坦率於柳深而言大概就像將自己脫光了站在別人面前一樣讓人感到羞怯不自在。
趁常溪還在愣神柳深抬手敲響了門,常溪聽見敲門聲反應過來時已經來不及了,隻得嗔怪的看了一眼柳深。柳深笑了笑,給人一個安撫的目光。
兩人都聽見了腳步聲,腳步聲漸近,門內人的手搭上了門把手。
聽著一系列聲音,常溪能感覺到自己心跳快了起來,考試常溪都沒這麽緊張。
不過這不也相當於一場考試嗎?看自己的表現能不能贏得柳深外公外婆的喜歡。常溪這樣想著。
常溪如此在意這場“考試”,只能是因為這是柳深的親人。
正等著門內的人開門,忽然,柳深察覺有人抓住了自己的衣擺。
柳深低頭看了一眼正拽著自己衣擺的手,笑著張開手包住了常溪的手,捏了捏。
就像打蛇隨棍上一樣,常溪松開了抓著的柳深的衣擺,將手心翻了個面,緊握住了柳深的手。
柳深外婆打開門就看見兩人,手拉手站在門外。
柳深先叫了聲“外婆”,然後又晃了晃被常溪握住的手,對人說道:“和我一樣叫外婆就行。

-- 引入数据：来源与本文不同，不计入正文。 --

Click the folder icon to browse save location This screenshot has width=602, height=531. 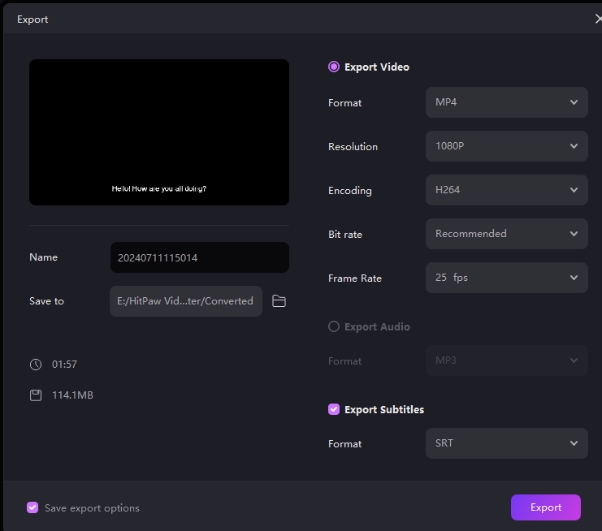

”
看著眼前的一幕,柳深外婆莫名有種柳深是帶對象上門的錯覺。
常溪乖乖的照著柳深說的話做,“外婆好。”嘴甜叫著人,笑得也格外的甜。
常溪本就是很容易讓人心生好感的長相,嘴甜人甜,柳深外婆笑著迎了兩人進來。
看見兩人手裡提著的不少東西,外婆責怪了一句,“家裡什麽都有,回自己家還買什麽東西。”
柳深聳了聳肩,推脫責任道:“我也這樣說了,她不聽我的。”
對上外婆的視線常溪隻不好意思的笑了笑。
外婆看著常溪,想到了常溪和柳深一樣,母親早早的走了,不由得心疼起來。
外婆和常溪笑說道:“常溪你就和柳深一眼把這兒當自己家,和柳深一樣叫外婆,下次隻管來就是。”
常溪笑著應了聲好。
兩人換完鞋往裡走,恰逢柳深外公從房間裡走出來,柳深招呼了一聲,常溪跟著叫了一聲“外公”。

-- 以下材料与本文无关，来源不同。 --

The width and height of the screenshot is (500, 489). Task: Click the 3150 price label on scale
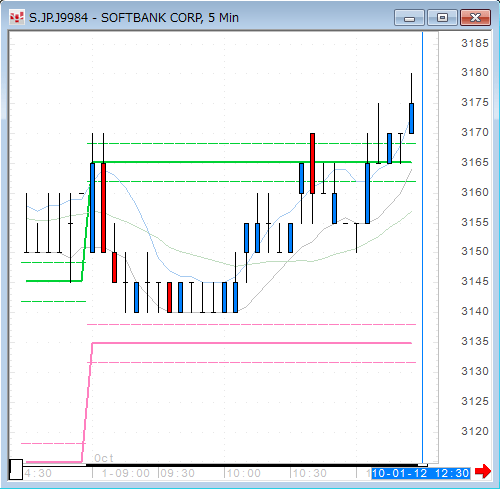pyautogui.click(x=475, y=251)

外公也笑著回道:“常溪也來啦,對嘛,有空就可以和柳深一起回來,我和你們外婆退休了也沒事。”
之前因為柳鴻暉的後事,常溪和柳深的外公外婆見過。
柳深的外公外婆都不是嚴厲的的人,常溪的緊張在見到兩位老人時自然而然的消解了。
柳深今天帶常溪一起來看外公外婆並不是早上吃飯時臨時起意,頭一天晚上柳深就給外公外婆打過電話。
作者有話要說:
感謝收藏評論,我會繼續加油的!
第27章
常溪柳深陪著外公外婆聊了會兒天,外婆去了廚房做飯,柳深跟了去,常溪則陪外公下著圍棋。
常溪的圍棋是柳深爺爺教的,外公知道常溪會下棋,高興的拉著人開始下棋。畢竟外公和爺爺下棋少有能贏的時候,現在柳爺爺“徒弟”在,外公可不得好好“欺負欺負”?
說起來柳鴻暉和柳深母親還算得上是一塊長大的青梅竹馬,柳爺爺和外公認識很久了,柳鴻暉和柳深母親自然而然的從小就熟悉起來。
在廚房幫外婆做飯的柳深,趁著摘菜的空隙,抽空去看了眼正和外公認真下棋的常溪,見人不似方才進門前的緊張也就放下心。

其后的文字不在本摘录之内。